Do you know how ridiculously lucky we are to have such a wunderkind as Jeremy Douglass as our resident composer and music director? Because it’s ridiculous. Jeremy plays live on stage straight through this 70-minute performance including songs and scenes and atmosphere, and he also contributed additional lyrics alongside Federico García Lorca’s poetry. We asked him a few questions about what’s going into this one:
“Most of the music is just accompanying straight text. We wanted to make a “play with music with some singing” and not a full song and dance musical. So, in this regard I found the rhythm of the text, and the inflection of the words and set those to melodies that “sound” like speech. Now that the cast has learned the melodies like they’re songs, we’re focusing on how to make them sound more like musical speech.
There are a small handful of songs in the show that don’t pull text straight from the play. One is an unaltered Lorca poem set to music. Another is inspired by a Lorca poem. And two I wrote from whole cloth, lyrics and music.I suppose my inspirations were fantasy movies like Legend or Dark Crystal but tinier. Daintier. We’re in the world of bugs. It’s a fairy tale, a tragedy, a comedy. I want the music to sound like all of these but not on a grand scale. These are innocent creatures grappling with huge emotions. Our sound is small and intimate but can flourish into something magical.
For live scoring I’m pulling from much of the techniques I learned at American Stage as music director for music theatre improv. It involves lots of listening. A deep musical vocabulary and a keen skill for translating emotion to music on the fly. It’s really the most fun part of this. Some of the underscore will be set in intent and motivation, but from night to night the details may change and even develop as the run of the show continues. Come to the first night and last night and you may find the underscore has morphed over time.

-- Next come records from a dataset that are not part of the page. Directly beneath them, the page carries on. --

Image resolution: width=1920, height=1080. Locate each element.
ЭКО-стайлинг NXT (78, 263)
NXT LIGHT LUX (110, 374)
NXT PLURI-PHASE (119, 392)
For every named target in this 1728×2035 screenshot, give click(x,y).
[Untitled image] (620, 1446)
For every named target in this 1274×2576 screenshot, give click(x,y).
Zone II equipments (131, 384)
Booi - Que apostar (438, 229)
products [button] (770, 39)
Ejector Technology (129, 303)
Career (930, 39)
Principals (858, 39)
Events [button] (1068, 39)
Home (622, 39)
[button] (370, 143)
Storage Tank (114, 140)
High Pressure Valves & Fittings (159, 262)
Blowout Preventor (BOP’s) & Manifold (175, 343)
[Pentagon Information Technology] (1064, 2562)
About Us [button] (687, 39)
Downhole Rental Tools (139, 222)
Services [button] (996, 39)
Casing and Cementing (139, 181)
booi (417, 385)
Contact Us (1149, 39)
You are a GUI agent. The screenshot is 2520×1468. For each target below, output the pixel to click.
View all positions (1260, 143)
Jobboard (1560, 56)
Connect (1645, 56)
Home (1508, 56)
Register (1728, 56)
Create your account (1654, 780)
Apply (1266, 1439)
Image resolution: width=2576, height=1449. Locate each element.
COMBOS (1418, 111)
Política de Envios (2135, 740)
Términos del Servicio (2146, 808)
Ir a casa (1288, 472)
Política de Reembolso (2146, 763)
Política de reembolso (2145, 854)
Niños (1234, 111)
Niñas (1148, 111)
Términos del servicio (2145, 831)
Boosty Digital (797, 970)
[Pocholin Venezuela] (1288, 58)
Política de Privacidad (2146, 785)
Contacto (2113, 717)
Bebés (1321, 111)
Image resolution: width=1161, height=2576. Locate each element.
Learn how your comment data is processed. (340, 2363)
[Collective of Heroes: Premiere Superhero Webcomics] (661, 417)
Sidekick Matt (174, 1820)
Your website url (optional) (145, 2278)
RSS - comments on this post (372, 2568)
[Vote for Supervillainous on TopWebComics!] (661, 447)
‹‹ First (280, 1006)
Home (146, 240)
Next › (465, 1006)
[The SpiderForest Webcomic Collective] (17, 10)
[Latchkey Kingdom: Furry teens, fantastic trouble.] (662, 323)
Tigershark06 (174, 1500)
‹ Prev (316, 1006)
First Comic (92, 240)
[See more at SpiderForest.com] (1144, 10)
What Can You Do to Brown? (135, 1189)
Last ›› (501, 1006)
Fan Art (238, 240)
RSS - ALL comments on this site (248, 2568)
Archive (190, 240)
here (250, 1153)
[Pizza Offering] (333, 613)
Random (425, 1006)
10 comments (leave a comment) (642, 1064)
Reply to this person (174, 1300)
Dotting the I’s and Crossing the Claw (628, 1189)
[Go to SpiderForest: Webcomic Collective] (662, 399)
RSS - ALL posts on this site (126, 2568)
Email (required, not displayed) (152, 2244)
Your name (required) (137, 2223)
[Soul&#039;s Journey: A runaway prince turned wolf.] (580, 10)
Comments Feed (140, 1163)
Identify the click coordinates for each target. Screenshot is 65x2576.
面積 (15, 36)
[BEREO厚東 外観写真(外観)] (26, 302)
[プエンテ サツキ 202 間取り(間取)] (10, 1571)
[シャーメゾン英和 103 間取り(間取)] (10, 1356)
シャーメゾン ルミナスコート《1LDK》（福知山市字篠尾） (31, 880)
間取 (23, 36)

I’m using a lovely set of virtual instruments called Impressionism by Spitfire Audio. This virtual instrument is a love letter to 150 years of impressionist art. It’s filled with brightly colored hues, pastel washes of strings and woodwinds, harps and vibraphones and even some atonal clusters. Mixed in with this are some nylon guitar and some big, often menacing low end strings. Not a piano in the whole show!”
THE BUTTERFLY’S EVIL SPELL is on stage May 7 – June 1 at the Straz Center in downtown Tampa.